>>>

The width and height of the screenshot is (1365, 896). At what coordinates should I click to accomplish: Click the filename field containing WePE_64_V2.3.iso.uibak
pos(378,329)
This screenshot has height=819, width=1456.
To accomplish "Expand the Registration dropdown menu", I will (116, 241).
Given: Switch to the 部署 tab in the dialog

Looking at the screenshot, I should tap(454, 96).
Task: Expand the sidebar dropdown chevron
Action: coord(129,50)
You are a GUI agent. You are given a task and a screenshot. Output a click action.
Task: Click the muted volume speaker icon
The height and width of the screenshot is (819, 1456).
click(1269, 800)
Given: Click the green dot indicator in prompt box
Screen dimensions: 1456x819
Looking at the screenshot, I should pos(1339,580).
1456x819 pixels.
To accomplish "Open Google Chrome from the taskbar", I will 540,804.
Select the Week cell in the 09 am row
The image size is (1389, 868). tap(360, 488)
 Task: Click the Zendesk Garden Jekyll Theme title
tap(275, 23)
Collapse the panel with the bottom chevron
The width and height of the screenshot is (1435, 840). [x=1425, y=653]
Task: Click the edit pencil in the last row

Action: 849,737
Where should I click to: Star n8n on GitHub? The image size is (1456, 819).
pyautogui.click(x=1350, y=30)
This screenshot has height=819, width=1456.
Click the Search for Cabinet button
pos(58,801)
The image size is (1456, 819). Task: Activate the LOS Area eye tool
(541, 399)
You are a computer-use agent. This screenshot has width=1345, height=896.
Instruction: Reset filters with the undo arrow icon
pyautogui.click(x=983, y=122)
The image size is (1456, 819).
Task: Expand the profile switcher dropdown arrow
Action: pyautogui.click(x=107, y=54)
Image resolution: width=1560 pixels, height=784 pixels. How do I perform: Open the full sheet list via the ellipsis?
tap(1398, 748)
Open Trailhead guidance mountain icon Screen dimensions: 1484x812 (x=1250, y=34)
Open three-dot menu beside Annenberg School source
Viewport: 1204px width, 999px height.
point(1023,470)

<<<

Copy exactly the lines running from the one that holds "Select the Week cell in the 09 am row" to the last line of the listing above. Include both of those lines.

FINISHED TASK ▸
Select the Week cell in the 09 am row
The image size is (1389, 868). tap(360, 488)
 Task: Click the Zendesk Garden Jekyll Theme title
tap(275, 23)
Collapse the panel with the bottom chevron
The width and height of the screenshot is (1435, 840). [x=1425, y=653]
Task: Click the edit pencil in the last row

Action: 849,737
Where should I click to: Star n8n on GitHub? The image size is (1456, 819).
pyautogui.click(x=1350, y=30)
This screenshot has height=819, width=1456.
Click the Search for Cabinet button
pos(58,801)
The image size is (1456, 819). Task: Activate the LOS Area eye tool
(541, 399)
You are a computer-use agent. This screenshot has width=1345, height=896.
Instruction: Reset filters with the undo arrow icon
pyautogui.click(x=983, y=122)
The image size is (1456, 819).
Task: Expand the profile switcher dropdown arrow
Action: pyautogui.click(x=107, y=54)
Image resolution: width=1560 pixels, height=784 pixels. How do I perform: Open the full sheet list via the ellipsis?
tap(1398, 748)
Open Trailhead guidance mountain icon Screen dimensions: 1484x812 (x=1250, y=34)
Open three-dot menu beside Annenberg School source
Viewport: 1204px width, 999px height.
point(1023,470)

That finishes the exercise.